Pregnant women heading south being warned of Zika virus


[Virus linked to birth defects prompts U.S. Centers for Disease Control and Prevention to advise expecting mothers not to travel to certain Latin American countries/CBS NEWS]

Pregnant women with plans to travel south this winter are being urged to protect themselves from a mosquito-borne virus that — while mild for adults — may be the cause of serious brain defects in babies and has prompted travel warnings from U.S. and Canadian public health agencies.

The Zika virus, spread by subtropical Aedes mosquitoes, is native to parts of Asia and Africa and is now found in a number of Latin American and Caribbean countries. Among them, Mexico, Brazil and Puerto Rico have reported locally acquired cases of the Zika virus, including up to an estimated 1.3 million suspected cases in Brazil last year.

“We are acutely aware of the potential association between the Zika virus infection during pregnancy and the possibility of having birth defects, specifically the microcephaly that’s been seen in Brazil,” said Dr. Isaac Bogoch, an infectious disease researcher at the University of Toronto involved in studies on the virus. “Women who are pregnant or are thinking about getting pregnant need to take an abundance of caution if they are going to travel to areas affected by Zika virus or may be affected by Zika virus.”

Last Thursday, Canadian researchers, including Dr. Bogoch, working in collaboration with researchers from Oxford published an analysis of the pathogen’s potential transmission patterns. Their findings suggest that a majority of people in the United States, Argentina and Italy live in areas susceptible to Zika virus outbreaks.

The main concern for researchers and public health officials is the virus’s effect on unborn babies. On Jan. 13 the U.S. Centers for Disease Control and Prevention (CDC) announced that it found evidence that may link the virus to brain defects in babies, in particular microcephaly.

Babies born with microcephaly have underdeveloped heads and brains and often experience developmental issues. The CDC reported finding the Zika virus in the tissues of four Brazilian babies who died shortly before or after their birth, including two with microcephaly. In 2014, Brazil reported 114 cases of babies born with microcephaly. In figures released last week by the Brazilian health ministry, more than 3,500 cases of microcephaly were seen in 2015.

On the heels of this new data, the Public Health Agency of Canada (PHAC) updated its Travel Health Notice on the virus on Jan. 15. While PHAC maintains the risk to Canadians is low, it urges pregnant women to take care in affected countries.

“It is recommended that pregnant women and those considering becoming pregnant discuss their travel plans with their healthcare provider to assess their risk and consider postponing travel to areas where the Zika virus is circulating in the Americas. If travel cannot be postponed then strict mosquito bite prevention measures should be followed to protect themselves against bites.”

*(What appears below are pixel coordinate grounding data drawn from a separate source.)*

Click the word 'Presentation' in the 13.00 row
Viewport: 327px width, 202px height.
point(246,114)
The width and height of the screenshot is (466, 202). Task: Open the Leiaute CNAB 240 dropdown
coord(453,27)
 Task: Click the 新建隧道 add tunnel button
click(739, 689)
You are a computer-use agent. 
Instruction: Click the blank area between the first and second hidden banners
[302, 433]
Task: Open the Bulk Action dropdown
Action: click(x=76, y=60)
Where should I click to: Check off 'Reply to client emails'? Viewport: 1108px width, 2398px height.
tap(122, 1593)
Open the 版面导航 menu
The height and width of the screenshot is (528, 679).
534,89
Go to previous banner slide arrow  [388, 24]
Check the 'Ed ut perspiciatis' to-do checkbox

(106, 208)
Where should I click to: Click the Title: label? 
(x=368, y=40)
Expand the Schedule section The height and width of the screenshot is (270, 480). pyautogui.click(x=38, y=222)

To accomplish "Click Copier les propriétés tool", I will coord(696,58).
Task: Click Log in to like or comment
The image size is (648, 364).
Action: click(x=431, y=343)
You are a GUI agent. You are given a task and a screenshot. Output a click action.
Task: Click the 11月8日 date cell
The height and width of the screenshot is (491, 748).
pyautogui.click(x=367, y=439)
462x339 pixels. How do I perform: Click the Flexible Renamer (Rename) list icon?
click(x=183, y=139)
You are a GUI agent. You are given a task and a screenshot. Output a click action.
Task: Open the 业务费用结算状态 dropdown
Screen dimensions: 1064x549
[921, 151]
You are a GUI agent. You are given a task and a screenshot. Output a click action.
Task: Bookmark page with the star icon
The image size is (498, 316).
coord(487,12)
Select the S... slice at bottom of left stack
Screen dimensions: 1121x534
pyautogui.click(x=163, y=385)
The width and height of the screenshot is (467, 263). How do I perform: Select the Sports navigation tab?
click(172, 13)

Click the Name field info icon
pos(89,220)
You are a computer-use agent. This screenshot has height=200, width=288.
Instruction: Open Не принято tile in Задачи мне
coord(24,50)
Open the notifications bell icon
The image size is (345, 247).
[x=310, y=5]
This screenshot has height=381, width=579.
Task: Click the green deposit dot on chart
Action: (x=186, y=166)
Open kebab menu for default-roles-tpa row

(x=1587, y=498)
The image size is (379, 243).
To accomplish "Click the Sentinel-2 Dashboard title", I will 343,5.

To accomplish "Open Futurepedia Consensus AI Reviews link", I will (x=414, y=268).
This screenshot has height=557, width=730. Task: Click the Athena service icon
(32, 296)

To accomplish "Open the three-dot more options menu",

The CDC issued similar warnings, though neither agency has yet to officially raise the risk or warning level from 2 (take special precautions) to 3 (avoid non-essential travel).

“Eighty per cent of people who are infected will not have symptoms, and the symptoms people do have are very mild. Fever, headache, muscle pains — it’s a non-specific viral illness. We rely on surveillance systems in many of these countries to see if the virus is present or not. It’s tricky to confirm Zika in an area and it might take time. Everyday there’s another country reporting the virus,” said Bogoch.

“This is what I would consider a pretty important public health issue that has the possibility to affect millions of people living in the Americas, especially women of childbearing age,” he added. “This is going to be a very active area of research moving forward.”

Despite the fact that Canada is unlikely to experience a Zika outbreak due to its cold climate, the risk remains for pregnant women travelling to affected countries. With the epicentre of the latest outbreak in Brazil, the Summer Olympics — scheduled to be held in Rio de Janeiro this year — may pose a serious public health concern.

For those travelling in affected areas, PHAC urges everyone, but in particular pregnant women or women considering becoming pregnant, to protect themselves against the Zika virus by using insect repellent and mosquito nets, wearing protective clothing and ensuring all doors and windows are screened.